Suddenly, it hit me like a ton of bricks! I started observing a distinct three step pattern in most of my challenging conflicts. I realized that the actualTexas Three Step’ was very different from what I thought it was…

  • Step 1: Being a Caregiver on the PMAI and an F (Feeler) on the MBTI, I would start by wanting to make everyone happy. So I would Accommodate in the early stages of most relationships and conflicts.

However, being an I (Introvert) on the MBTI meant that I would rarely tell people that I was accommodating them. I used to assume that they would notice, keep score and reciprocate by accommodating me when I really needed them to.

  • Step 2: Over time, however, I noticed that some people did not reciprocate. And they did not accommodate me out of a sense of fairness and reciprocity (is that even a word). This made me angry and resentful. I knew that I should speak to them about it, but something made me uncomfortable about the idea. Probably a long history of similar conversations that had not gone down too well. So I began Avoiding the person or issue at hand, in the hope that it would resolve itself.
  • Step 3: Finally, when the situation became unbearable, I would erupt and resort to ‘Competing’ by switching into the Shadow Form of the Warrior archetype as described on the PMAI. In plain English, this meant that I would become very aggressive.

What is interesting about the actualTexas Three Step’ is that I only had visibility into Step 3. I was not happy with my conflict resolution approach – but I was at a loss about what to do different. I had no insight about the previous two steps in my conflict resolution approach and could not make adjustments in the early stages of conflict.

Assessments like the TKI, MBTI and PMAI helped me understand myself and gain the option of altering my response before conflicts got out of hand. I made three simple adjustments with dramatic results-

  • Adjustment 1: When Accommodating someone, step out of the Intravert’s comfort zone and communicate with the other person. Sometimes, people could not care less about what I am giving up. It is just not important to them, I just assume it is and end up making both people unhappy. At other times, people need to know that I am accommodating them. It helps solidify the relationship and they understand me better.
  • Adjustment 2: Don’t Avoid conflicts by getting stuck in a sucker’s choice – ‘Damned if I bring up the issue, Damned if I don’t’. Try to surface everyone’s concerns in a respectful way. Create a safe atmosphere to brainstorm and Collaborate to see if a new way can be found to address all key concerns.
  • Adjustment 3: Maximize the benefits of Competing by being firm and assertive without being aggressive.

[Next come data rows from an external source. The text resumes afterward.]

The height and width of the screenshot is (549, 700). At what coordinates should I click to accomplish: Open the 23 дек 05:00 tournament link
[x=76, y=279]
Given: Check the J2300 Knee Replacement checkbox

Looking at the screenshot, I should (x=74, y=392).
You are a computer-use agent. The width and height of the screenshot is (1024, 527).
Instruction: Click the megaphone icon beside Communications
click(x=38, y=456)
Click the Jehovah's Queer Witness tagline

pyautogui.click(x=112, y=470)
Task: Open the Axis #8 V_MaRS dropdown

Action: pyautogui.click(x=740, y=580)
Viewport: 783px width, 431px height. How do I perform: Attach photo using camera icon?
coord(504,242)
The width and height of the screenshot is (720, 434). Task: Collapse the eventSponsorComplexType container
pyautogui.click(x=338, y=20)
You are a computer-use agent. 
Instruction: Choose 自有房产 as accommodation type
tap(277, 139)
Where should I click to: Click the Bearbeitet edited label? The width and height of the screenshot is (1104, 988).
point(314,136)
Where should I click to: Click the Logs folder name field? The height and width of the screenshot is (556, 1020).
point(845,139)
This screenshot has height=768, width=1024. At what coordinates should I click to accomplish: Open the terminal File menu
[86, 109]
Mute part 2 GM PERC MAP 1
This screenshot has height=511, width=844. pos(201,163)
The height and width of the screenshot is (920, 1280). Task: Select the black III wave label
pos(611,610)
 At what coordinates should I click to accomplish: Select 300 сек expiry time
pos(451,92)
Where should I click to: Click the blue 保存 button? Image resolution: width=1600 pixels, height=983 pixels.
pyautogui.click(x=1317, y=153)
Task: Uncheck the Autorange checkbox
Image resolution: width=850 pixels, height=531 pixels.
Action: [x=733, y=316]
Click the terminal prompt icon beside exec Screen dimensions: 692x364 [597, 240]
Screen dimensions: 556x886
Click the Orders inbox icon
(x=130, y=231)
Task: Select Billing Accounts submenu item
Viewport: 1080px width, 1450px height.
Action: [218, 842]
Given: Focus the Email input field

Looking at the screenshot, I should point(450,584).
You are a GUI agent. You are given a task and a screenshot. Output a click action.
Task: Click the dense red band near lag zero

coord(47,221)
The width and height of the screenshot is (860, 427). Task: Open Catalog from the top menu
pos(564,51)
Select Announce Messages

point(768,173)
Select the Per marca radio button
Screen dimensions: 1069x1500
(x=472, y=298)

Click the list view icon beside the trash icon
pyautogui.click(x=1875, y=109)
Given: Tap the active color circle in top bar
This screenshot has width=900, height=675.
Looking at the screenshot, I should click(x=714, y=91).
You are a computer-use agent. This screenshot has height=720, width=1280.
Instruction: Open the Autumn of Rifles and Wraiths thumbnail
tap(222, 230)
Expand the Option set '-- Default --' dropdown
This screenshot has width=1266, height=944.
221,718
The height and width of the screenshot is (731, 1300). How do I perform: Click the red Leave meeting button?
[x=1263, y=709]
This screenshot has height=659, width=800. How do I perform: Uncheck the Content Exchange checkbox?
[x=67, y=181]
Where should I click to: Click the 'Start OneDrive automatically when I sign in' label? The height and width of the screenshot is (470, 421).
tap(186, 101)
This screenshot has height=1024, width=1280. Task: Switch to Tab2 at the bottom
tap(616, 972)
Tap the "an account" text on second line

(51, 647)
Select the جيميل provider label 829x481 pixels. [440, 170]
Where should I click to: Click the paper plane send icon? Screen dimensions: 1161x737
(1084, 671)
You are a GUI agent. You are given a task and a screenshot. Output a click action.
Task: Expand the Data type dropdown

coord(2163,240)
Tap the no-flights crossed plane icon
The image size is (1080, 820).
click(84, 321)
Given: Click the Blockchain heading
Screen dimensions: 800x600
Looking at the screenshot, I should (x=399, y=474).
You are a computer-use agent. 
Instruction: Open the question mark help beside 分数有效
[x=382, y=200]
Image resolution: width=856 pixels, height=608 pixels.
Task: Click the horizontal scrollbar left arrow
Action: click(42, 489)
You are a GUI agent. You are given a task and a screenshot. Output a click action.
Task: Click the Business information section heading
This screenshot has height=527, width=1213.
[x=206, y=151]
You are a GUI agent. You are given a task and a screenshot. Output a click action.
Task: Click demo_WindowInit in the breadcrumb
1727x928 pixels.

In isolation, these adjustments seem trivial. No big deal. But when applied in the context of my history with conflicts, they were dynamite! That is the beauty of self-awareness – the hardest part is turning on that light bulb to illuminate your blind spots. Once the light is on, the rest is easy. Relatively, any way.

Dakari Nani’, you may ask. ‘So what?’ This was the story of my ‘Texas Three Step’ and how it helped me increase the ROI of conflicts in my life. How will you apply it to increase the ROI of conflict in yours?